Rewrite the listing from the line containing "Click the 24.5cm (39) size label" up to and including the line containing "Looking at the screenshot, I should (1193, 1119)." as a numbered list, leaving out blank lines.

Listed records:
▼
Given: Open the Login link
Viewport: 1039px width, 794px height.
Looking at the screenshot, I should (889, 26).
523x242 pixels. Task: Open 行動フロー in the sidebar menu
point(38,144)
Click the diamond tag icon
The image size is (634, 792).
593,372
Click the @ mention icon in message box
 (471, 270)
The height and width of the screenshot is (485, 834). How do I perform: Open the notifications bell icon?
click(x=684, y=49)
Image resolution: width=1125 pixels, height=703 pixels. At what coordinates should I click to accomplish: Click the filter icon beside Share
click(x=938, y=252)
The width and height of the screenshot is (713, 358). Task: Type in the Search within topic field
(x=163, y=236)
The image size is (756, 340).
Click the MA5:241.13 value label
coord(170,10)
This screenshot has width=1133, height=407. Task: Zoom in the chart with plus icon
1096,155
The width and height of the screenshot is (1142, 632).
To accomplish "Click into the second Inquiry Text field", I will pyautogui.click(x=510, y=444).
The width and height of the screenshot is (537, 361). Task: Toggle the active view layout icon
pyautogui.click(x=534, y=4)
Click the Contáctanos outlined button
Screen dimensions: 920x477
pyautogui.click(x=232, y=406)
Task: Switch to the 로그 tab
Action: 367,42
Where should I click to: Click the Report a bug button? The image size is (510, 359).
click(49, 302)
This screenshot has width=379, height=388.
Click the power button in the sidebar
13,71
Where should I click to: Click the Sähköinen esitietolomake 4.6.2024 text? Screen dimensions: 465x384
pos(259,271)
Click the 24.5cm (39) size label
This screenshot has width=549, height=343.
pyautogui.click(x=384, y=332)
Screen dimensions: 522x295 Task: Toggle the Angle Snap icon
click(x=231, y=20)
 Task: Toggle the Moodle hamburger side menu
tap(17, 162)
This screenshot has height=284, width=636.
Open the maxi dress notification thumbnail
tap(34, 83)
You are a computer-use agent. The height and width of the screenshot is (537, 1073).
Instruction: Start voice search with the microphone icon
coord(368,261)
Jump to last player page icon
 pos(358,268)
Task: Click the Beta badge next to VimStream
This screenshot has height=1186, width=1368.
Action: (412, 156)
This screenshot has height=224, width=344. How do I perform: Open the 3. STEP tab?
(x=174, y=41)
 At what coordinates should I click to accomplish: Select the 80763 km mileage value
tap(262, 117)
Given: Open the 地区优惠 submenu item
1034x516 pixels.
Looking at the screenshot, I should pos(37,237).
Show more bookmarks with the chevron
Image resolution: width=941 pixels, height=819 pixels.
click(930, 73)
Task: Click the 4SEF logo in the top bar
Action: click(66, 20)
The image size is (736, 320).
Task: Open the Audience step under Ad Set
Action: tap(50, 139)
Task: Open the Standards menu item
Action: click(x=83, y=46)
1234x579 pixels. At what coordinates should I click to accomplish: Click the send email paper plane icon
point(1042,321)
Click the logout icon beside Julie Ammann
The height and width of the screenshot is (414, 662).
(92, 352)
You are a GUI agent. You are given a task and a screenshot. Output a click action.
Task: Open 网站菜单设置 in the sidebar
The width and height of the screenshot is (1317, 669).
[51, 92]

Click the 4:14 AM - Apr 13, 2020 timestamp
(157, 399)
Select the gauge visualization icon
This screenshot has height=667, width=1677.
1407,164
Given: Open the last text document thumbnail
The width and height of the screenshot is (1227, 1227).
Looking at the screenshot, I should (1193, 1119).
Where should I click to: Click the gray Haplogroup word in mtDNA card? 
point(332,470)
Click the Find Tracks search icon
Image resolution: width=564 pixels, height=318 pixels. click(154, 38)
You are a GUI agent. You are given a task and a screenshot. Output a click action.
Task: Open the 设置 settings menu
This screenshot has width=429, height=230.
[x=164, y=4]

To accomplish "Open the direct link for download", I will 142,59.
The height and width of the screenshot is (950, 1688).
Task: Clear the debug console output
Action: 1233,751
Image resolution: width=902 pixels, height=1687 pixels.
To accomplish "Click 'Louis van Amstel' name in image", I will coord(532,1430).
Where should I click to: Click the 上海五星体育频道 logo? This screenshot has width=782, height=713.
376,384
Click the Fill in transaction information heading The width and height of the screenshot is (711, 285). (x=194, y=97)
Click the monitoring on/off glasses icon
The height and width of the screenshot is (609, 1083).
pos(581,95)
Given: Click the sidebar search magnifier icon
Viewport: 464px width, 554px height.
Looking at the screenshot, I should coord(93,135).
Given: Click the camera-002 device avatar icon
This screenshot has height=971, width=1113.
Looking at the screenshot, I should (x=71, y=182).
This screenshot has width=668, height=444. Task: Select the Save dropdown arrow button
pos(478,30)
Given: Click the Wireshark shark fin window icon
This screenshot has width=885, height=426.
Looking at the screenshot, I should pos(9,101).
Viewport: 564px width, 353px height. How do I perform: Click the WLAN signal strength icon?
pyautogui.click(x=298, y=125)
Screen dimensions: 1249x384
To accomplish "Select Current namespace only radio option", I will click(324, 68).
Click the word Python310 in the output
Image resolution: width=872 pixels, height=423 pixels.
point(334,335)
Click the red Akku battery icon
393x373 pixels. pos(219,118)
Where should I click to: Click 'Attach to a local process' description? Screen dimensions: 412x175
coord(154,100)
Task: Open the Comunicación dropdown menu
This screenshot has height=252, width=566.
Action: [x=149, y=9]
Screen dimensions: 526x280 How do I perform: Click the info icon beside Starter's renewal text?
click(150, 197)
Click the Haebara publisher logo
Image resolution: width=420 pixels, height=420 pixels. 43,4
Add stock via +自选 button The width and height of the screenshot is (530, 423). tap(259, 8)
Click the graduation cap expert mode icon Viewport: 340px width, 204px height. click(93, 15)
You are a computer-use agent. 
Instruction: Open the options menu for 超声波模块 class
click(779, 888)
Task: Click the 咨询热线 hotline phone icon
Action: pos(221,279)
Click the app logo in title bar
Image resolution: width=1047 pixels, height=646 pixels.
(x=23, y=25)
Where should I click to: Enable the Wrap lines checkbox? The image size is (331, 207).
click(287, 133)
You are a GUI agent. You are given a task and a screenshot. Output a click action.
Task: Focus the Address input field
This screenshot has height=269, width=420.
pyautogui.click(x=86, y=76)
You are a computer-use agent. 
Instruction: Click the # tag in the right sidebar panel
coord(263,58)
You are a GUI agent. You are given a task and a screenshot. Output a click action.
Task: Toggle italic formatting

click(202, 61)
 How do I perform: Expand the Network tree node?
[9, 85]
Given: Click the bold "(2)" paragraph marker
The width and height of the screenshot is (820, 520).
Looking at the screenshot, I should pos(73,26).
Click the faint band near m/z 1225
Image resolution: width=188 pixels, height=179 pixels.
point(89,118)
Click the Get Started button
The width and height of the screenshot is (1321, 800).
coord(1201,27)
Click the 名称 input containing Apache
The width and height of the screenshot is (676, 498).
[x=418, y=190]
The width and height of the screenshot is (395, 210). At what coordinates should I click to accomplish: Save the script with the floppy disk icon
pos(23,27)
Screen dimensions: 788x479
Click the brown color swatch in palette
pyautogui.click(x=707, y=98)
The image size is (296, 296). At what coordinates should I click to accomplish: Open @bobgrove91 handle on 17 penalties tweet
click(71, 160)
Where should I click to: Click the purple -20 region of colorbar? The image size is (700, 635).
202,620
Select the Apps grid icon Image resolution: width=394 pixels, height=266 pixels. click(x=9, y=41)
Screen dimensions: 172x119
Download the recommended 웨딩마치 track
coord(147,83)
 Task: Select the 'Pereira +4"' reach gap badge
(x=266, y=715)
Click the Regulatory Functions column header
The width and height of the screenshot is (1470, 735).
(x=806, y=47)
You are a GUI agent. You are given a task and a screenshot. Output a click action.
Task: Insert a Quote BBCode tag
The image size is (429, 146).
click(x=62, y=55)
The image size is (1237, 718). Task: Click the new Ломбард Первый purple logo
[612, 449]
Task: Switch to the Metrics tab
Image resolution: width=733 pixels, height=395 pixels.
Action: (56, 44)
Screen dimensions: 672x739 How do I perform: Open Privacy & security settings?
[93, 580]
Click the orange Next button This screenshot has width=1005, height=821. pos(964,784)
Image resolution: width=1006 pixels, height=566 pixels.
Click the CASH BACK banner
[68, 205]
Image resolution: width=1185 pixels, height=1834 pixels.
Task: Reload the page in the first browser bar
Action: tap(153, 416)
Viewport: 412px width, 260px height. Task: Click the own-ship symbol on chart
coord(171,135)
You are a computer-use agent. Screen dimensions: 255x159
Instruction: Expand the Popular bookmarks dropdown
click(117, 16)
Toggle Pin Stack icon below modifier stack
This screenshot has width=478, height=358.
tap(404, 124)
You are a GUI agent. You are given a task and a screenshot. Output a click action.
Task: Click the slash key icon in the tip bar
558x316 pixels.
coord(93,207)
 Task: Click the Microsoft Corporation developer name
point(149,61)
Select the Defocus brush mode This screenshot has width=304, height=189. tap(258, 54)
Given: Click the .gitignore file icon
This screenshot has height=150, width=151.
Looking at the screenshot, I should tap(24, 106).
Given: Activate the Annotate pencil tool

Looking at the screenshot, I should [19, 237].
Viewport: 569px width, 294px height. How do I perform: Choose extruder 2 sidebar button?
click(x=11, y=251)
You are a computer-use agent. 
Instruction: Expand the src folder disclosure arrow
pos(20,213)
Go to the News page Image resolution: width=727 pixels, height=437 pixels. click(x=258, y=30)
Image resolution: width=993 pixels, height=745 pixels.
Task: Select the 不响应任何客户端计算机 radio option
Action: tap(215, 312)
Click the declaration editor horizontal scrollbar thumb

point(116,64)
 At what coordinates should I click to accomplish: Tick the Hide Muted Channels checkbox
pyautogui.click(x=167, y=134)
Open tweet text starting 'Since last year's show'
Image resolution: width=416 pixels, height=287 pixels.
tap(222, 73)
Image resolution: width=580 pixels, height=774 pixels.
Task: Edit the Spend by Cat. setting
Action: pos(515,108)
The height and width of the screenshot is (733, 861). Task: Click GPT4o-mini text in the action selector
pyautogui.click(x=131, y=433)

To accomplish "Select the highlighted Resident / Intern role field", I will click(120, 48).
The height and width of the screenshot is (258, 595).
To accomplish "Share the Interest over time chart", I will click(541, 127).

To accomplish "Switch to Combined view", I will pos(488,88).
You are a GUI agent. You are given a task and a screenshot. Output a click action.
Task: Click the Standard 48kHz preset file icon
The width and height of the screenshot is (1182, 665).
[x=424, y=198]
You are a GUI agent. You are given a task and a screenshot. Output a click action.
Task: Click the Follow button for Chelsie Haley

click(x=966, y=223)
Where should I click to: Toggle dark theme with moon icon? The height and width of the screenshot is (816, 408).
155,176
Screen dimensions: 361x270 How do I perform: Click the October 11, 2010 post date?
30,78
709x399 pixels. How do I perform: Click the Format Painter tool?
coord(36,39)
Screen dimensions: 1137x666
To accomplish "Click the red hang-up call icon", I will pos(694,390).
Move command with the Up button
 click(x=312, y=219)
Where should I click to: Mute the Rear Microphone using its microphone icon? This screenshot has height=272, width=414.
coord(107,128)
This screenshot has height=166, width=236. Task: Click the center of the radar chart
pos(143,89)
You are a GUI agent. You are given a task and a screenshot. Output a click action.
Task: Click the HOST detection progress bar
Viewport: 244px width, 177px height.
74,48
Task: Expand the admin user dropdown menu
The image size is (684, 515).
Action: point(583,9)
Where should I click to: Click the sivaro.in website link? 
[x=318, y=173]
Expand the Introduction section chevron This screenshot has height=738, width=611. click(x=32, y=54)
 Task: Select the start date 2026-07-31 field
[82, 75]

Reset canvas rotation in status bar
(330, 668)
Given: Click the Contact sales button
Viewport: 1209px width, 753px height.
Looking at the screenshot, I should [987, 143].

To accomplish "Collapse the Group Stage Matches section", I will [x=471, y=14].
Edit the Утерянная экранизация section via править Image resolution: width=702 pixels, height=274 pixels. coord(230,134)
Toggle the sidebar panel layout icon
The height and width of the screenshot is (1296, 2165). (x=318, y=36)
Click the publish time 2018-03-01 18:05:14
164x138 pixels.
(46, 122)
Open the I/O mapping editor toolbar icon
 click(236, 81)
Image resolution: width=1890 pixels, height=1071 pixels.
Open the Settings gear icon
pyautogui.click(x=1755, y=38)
▲
Response:
1. Click the 24.5cm (39) size label
2. This screenshot has width=549, height=343.
3. pyautogui.click(x=384, y=332)
4. Screen dimensions: 522x295 Task: Toggle the Angle Snap icon
5. click(x=231, y=20)
6.  Task: Toggle the Moodle hamburger side menu
7. tap(17, 162)
8. This screenshot has height=284, width=636.
9. Open the maxi dress notification thumbnail
10. tap(34, 83)
11. You are a computer-use agent. The height and width of the screenshot is (537, 1073).
12. Instruction: Start voice search with the microphone icon
13. coord(368,261)
14. Jump to last player page icon
15.  pos(358,268)
16. Task: Click the Beta badge next to VimStream
17. This screenshot has height=1186, width=1368.
18. Action: (412, 156)
19. This screenshot has height=224, width=344. How do I perform: Open the 3. STEP tab?
20. (x=174, y=41)
21.  At what coordinates should I click to accomplish: Select the 80763 km mileage value
22. tap(262, 117)
23. Given: Open the 地区优惠 submenu item
24. 1034x516 pixels.
25. Looking at the screenshot, I should pos(37,237).
26. Show more bookmarks with the chevron
27. Image resolution: width=941 pixels, height=819 pixels.
28. click(930, 73)
29. Task: Click the 4SEF logo in the top bar
30. Action: click(66, 20)
31. The image size is (736, 320).
32. Task: Open the Audience step under Ad Set
33. Action: tap(50, 139)
34. Task: Open the Standards menu item
35. Action: click(x=83, y=46)
36. 1234x579 pixels. At what coordinates should I click to accomplish: Click the send email paper plane icon
37. point(1042,321)
38. Click the logout icon beside Julie Ammann
39. The height and width of the screenshot is (414, 662).
40. (92, 352)
41. You are a GUI agent. You are given a task and a screenshot. Output a click action.
42. Task: Open 网站菜单设置 in the sidebar
43. The width and height of the screenshot is (1317, 669).
44. [51, 92]
45. Click the 4:14 AM - Apr 13, 2020 timestamp
46. (157, 399)
47. Select the gauge visualization icon
48. This screenshot has height=667, width=1677.
49. 1407,164
50. Given: Open the last text document thumbnail
51. The width and height of the screenshot is (1227, 1227).
52. Looking at the screenshot, I should (1193, 1119).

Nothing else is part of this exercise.